**YOUR TASK:** Copy the forum post about dog rescue from "I think when" to "(Oct 11, 2009)", word for word.

=== TEXT BLOCK ===

Sure I want to send all sorts of goodies too,but that money can be best put towards helping 3 fluffs maybe..


I think she got a dose of reality 101 

on the horrors many of us see thought SM due to the rescue efforts we're involved in.
whe I joined SM,I had no idea of the exposure I'd see ,pertaining to rescue.
I'd been involved locally in rescues and shelters in my own way.

I think when people join dog forums,depending on the forum members,they aren't exposed to it much.
One I'm on is small and we had a lady whose fluff got very sick and w/ only 100 members at that time,we pulled together and helpd her pay the vet bill.
Then someone wisely posted about Daisy and it really made people think more about rescues...

Many dog owners I know arent' rich pampered ladies,but they still have no idea other than the occational HSUS commercial about what is happening to so many fluffies ,cats too...


----------



## smlcm (Oct 11, 2009)

=== INFORMATION PROVIDED ===

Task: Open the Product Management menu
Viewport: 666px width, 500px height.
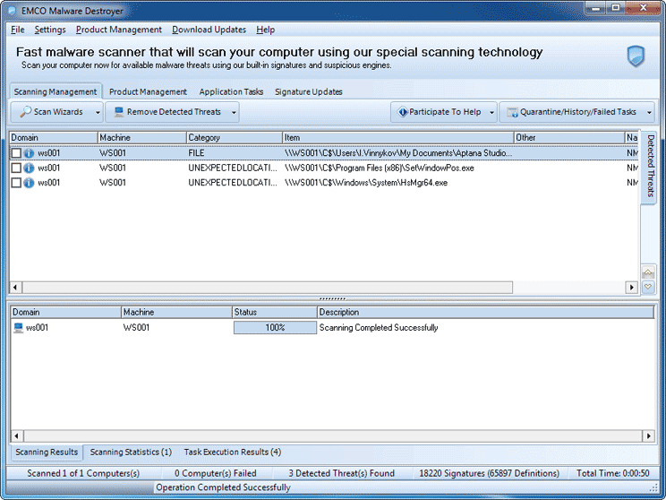Action: coord(119,30)
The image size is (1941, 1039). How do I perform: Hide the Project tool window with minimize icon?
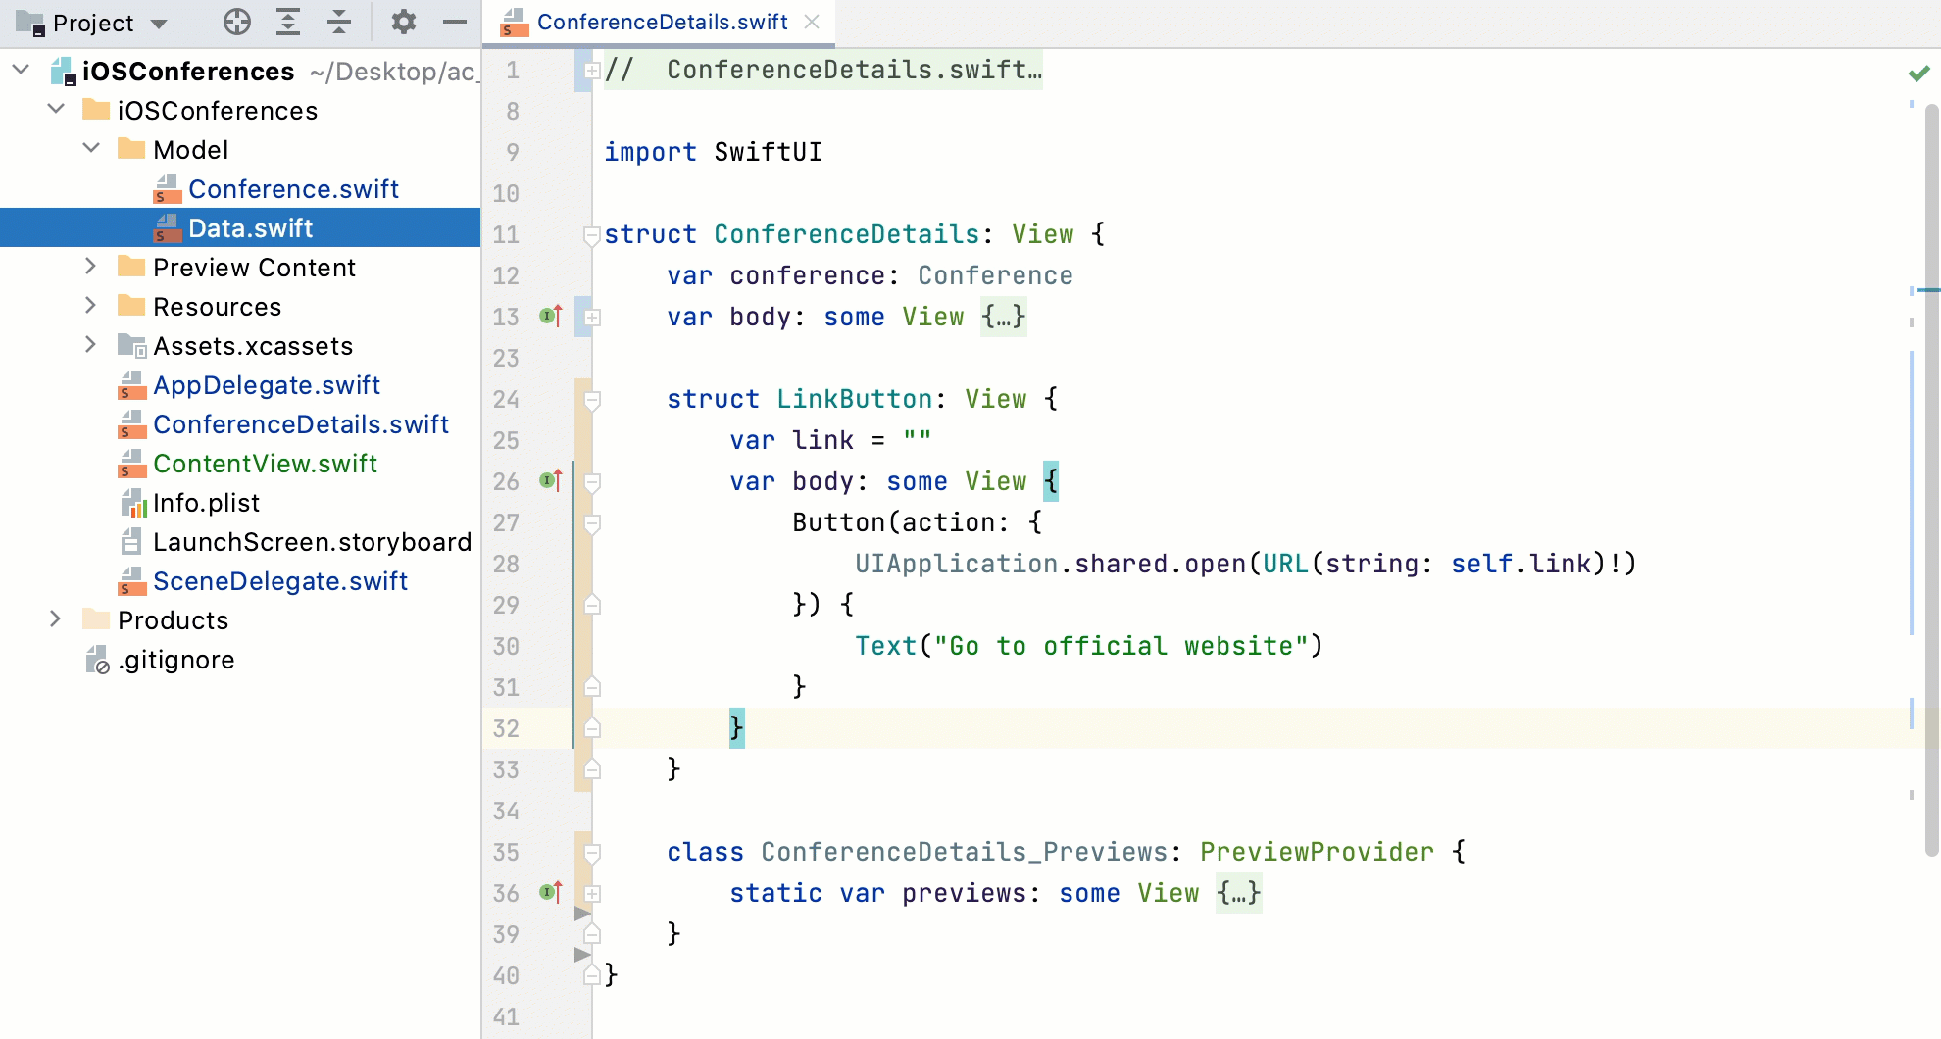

===

**CORRECT RESPONSE:**
I think when people join dog forums,depending on the forum members,they aren't exposed to it much.
One I'm on is small and we had a lady whose fluff got very sick and w/ only 100 members at that time,we pulled together and helpd her pay the vet bill.
Then someone wisely posted about Daisy and it really made people think more about rescues...

Many dog owners I know arent' rich pampered ladies,but they still have no idea other than the occational HSUS commercial about what is happening to so many fluffies ,cats too...


----------



## smlcm (Oct 11, 2009)